A Fitness Plan for Building an Empathy Muscle

Back-to-school provides an ideal time to set that your school or classroom prioritizes the active development of empathy — that you’ll take a stand for it.

A terrific starting point is offered by Ashoka, a nonprofit organization devoted to motivating social innovation around the world. Their Start Empathy initiative shares research, case studies and inspirational stories, and is building a network of Changemaker Schools committed to building empathic, stimulating environments at the elementary level. They’ve createdd a road map for navigating a course to empathy — suitable for any age. You might also consider it a three-step fitness plan to build the empathy muscle.

Step 1. Prepare

Build the conditions in which empathy can thrive.
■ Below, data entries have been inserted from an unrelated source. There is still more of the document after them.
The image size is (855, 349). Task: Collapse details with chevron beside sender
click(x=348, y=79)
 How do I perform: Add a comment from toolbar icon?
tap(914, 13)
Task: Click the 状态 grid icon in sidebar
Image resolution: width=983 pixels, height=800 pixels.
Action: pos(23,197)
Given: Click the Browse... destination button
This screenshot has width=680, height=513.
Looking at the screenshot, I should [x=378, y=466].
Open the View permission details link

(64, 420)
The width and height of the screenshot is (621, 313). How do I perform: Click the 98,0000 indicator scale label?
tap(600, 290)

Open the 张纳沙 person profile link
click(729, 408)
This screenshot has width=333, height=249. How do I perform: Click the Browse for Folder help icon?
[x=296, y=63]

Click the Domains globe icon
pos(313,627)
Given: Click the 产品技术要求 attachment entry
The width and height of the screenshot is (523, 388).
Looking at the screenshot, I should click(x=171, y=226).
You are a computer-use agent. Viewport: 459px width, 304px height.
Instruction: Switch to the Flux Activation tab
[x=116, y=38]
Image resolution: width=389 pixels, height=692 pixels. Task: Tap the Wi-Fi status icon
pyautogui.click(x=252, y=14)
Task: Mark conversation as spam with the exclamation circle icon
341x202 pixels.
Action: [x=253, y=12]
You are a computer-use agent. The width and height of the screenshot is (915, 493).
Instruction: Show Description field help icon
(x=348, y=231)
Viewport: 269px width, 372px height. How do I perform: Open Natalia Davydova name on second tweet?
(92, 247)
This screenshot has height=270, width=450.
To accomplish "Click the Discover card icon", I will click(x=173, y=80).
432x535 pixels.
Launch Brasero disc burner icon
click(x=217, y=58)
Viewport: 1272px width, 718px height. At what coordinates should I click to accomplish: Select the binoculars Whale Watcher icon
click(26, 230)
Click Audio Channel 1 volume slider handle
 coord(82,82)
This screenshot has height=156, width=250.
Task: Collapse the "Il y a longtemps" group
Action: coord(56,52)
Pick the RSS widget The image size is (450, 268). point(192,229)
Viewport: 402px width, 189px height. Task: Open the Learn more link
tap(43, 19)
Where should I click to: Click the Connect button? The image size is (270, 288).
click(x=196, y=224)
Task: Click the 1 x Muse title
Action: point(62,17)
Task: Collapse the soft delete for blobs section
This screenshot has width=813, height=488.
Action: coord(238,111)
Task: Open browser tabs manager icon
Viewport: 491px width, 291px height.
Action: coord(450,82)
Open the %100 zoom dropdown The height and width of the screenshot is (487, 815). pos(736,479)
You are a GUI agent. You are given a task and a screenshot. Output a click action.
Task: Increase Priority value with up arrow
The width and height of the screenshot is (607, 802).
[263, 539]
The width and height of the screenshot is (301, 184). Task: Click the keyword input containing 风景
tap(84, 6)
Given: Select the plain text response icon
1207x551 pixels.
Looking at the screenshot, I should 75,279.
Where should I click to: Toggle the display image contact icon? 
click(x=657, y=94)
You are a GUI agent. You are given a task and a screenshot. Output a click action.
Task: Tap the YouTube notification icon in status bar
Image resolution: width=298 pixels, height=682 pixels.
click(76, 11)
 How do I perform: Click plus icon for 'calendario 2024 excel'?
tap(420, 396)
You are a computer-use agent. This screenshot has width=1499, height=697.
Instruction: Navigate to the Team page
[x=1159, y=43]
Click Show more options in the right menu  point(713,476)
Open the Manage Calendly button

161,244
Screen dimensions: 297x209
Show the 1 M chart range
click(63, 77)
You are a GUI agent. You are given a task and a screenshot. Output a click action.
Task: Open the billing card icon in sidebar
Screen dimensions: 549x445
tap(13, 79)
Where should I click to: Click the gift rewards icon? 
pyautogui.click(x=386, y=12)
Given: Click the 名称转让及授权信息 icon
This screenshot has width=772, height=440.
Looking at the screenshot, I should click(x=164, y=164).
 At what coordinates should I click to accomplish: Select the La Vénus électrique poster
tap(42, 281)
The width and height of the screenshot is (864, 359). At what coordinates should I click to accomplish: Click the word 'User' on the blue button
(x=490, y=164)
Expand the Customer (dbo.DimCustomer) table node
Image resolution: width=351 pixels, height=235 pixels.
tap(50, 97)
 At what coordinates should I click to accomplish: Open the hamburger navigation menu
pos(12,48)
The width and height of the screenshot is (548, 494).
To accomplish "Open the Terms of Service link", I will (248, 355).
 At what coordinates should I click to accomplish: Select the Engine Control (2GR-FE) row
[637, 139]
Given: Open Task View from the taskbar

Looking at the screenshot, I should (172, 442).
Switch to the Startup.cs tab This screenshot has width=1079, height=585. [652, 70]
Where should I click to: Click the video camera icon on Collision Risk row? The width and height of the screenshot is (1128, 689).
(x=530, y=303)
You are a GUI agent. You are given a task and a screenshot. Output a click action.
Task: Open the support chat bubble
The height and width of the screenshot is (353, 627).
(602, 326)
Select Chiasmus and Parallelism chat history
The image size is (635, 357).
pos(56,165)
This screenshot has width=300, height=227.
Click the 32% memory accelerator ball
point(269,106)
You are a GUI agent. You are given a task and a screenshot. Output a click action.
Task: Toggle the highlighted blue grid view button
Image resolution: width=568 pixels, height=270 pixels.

Create a Safe Space: A trust-based environment is core to unlocking empathy.

Lead by Example: Consider what empathy looks like in your interactions, and model this.

Develop Emotional Competency: Understand and manage your own emotions in order to determine and interpret these emotions in others.

Step 2. Engage

Take action that is appropriate to your personality and interests. There is no fixed course of engagement, but here are a few key activities.

Group Play: Empathy begins on the playground, where imagination is permitted to run free, where kids learn to solve their own issues and enforce their own rules.

Storytelling: Stories challenge our preconceptions, enabling us to wear the shoes of those whose experiences are different from our own.

Immersion: By immersing ourselves in others’ experiences, we learn to look beyond labels and stereotypes, and shift from projection to deep understanding.

Problem Solving: The act of collaboration creates empathy through shared challenges and victories.

Step 3. Reflect & Act

Action and reflection complete the circle, and form a vital distinction between “teaching to the test” versus internalizing knowledge and making a difference with that learning.

Identify Shared Values and Differences: As the Start Empathy road map explains, “Empathy means recognizing the shared humanity in others but also naming and appreciating differences. This is how we move from projection, where we imagine what we would do in someone else’s shoes, to empathy, where we understand and respect the decisions of another.

Instill Courage: Go beyond praising the right behaviors — proactively counteract the forces that stand in their way. This is where standing up, not just standing by, comes in.

Enable Action: Finally, give opportunities through which kids can put empathy into action and exercise pro-social behavior intended to benefit others.